:: Document excerpt
Warren Beatty’s first movie in 15 years, Rules Don’t Apply, begins with a quote from its subject, Howard Hughes, whom Beatty plays: “Never check an interesting fact.” The film, out Nov. 23, spins a fictional yarn, and one which Beatty—who had been chewing on the idea for decades and also wrote, directed and produced it—has repeatedly insisted is not a biopic of the eccentric aviator, entrepreneur and filmmaker. But for all the insistence that audiences accept it as a fantasy, Beatty’s depiction of an aging, outlandishly idiosyncratic Hughes all but begs a revisiting of the subject’s behavior during his later years—which was often so strange it sounds fictional itself.
Rules Don’t Apply is less about Hughes than it is about two young people in his employ: a naive starlet named Marla Mabrey (Lily Collins), newly arrived in Los Angeles following a chaste Baptist upbringing in Virginia, and Frank Forbes (Alden Ehrenreich), a driver with entrepreneurial aspirations and a similarly uncorrupted youth. This being the sexually repressed Hollywood of the 1950s, their boss forbids romantic relationships among his employees. This being a Hollywood movie, they immediately fall in love.
As Marla and Frank’s forbidden affair percolates, Hughes is at once an unwelcome obstruction and the gatekeeper of their professional aspirations, a fairy godfather with the power to bless or bankrupt their dreams. At times, his concerns—such as Congressional hearings related to his aeronautical innovations—seem a distraction from the central narrative, but they paint a picture, and by all accounts a fairly meticulous one, of a man who continues to fascinate 40 years after his death.
::::
:: The data
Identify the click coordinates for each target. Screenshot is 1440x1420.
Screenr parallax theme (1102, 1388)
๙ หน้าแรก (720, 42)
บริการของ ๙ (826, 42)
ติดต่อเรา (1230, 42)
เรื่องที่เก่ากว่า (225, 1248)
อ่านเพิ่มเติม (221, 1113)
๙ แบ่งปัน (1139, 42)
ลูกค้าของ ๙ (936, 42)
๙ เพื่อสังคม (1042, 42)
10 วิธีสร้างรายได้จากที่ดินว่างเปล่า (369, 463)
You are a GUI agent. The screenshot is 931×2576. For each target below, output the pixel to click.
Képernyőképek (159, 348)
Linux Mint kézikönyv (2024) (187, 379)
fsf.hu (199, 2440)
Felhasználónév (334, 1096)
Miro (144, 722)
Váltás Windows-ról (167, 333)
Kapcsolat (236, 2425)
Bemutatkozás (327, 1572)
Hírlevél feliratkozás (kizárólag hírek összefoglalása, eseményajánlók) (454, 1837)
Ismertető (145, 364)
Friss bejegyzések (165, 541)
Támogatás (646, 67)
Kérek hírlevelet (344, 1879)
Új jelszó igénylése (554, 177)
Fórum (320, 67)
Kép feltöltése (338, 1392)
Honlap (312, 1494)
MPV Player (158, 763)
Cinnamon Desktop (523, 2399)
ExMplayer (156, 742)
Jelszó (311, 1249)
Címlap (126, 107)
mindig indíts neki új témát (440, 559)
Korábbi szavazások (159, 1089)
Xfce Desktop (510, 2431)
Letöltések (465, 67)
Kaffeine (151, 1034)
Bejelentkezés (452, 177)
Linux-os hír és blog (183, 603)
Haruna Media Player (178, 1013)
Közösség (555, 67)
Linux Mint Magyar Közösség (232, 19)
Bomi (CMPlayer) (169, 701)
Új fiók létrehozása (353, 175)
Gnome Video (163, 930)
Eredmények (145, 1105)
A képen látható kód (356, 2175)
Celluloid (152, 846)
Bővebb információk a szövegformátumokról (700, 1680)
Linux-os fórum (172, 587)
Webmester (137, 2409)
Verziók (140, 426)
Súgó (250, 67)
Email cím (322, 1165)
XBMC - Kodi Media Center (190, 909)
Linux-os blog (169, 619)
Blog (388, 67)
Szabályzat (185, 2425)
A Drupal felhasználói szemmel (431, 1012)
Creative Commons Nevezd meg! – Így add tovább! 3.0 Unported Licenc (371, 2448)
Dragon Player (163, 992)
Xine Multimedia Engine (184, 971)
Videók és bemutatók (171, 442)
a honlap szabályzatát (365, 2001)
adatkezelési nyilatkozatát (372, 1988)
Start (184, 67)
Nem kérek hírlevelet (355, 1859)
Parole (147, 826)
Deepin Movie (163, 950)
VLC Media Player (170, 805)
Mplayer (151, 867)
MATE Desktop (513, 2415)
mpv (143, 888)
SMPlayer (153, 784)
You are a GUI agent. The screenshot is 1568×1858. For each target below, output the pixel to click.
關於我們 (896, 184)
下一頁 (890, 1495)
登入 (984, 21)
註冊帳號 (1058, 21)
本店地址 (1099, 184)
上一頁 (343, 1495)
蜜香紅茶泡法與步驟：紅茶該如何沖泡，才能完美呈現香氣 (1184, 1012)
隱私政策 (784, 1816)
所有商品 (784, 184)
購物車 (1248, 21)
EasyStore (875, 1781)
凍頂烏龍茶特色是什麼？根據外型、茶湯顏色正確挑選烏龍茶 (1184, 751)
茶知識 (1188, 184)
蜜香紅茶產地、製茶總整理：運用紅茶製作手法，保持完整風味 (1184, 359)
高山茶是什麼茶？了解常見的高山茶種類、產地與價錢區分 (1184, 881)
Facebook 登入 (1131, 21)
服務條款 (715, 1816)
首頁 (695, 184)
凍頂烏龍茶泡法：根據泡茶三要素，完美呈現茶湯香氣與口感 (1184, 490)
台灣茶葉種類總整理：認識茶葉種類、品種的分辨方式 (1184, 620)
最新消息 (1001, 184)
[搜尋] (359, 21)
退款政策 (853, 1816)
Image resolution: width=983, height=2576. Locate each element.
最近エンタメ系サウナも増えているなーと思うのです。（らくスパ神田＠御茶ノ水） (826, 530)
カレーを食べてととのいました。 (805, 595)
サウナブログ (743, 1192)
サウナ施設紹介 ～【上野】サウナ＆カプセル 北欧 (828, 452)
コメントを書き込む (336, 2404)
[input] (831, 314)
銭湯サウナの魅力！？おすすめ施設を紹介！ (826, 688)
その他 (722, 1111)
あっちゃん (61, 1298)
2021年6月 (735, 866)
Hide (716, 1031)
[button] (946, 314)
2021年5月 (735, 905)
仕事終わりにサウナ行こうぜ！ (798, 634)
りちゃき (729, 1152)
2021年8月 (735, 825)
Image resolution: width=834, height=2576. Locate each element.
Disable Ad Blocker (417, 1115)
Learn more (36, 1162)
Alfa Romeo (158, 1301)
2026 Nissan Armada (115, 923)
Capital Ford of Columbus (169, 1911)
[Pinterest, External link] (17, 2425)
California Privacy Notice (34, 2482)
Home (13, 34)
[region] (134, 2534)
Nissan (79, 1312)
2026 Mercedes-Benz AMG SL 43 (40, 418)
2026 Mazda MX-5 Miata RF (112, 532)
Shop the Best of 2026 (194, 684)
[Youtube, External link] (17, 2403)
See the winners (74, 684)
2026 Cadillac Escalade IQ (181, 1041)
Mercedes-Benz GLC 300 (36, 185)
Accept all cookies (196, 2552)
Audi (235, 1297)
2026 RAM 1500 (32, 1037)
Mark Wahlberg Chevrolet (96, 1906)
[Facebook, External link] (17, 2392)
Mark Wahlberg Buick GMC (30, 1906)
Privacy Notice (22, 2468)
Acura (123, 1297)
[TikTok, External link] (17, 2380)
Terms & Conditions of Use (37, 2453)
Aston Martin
::::
Task instructions:
A – In the Rules Don't Apply article, who plays Marla Mabrey?
B – Reproduce word for word the part of the Rules Don't Apply article that opens with the words containing "Rules Don’t Apply is" and closes with "fall in love.".
The records are separate material, unrelated to the Rules Don't Apply article.

Expected responses:
A – Lily Collins

B –
Rules Don’t Apply is less about Hughes than it is about two young people in his employ: a naive starlet named Marla Mabrey (Lily Collins), newly arrived in Los Angeles following a chaste Baptist upbringing in Virginia, and Frank Forbes (Alden Ehrenreich), a driver with entrepreneurial aspirations and a similarly uncorrupted youth. This being the sexually repressed Hollywood of the 1950s, their boss forbids romantic relationships among his employees. This being a Hollywood movie, they immediately fall in love.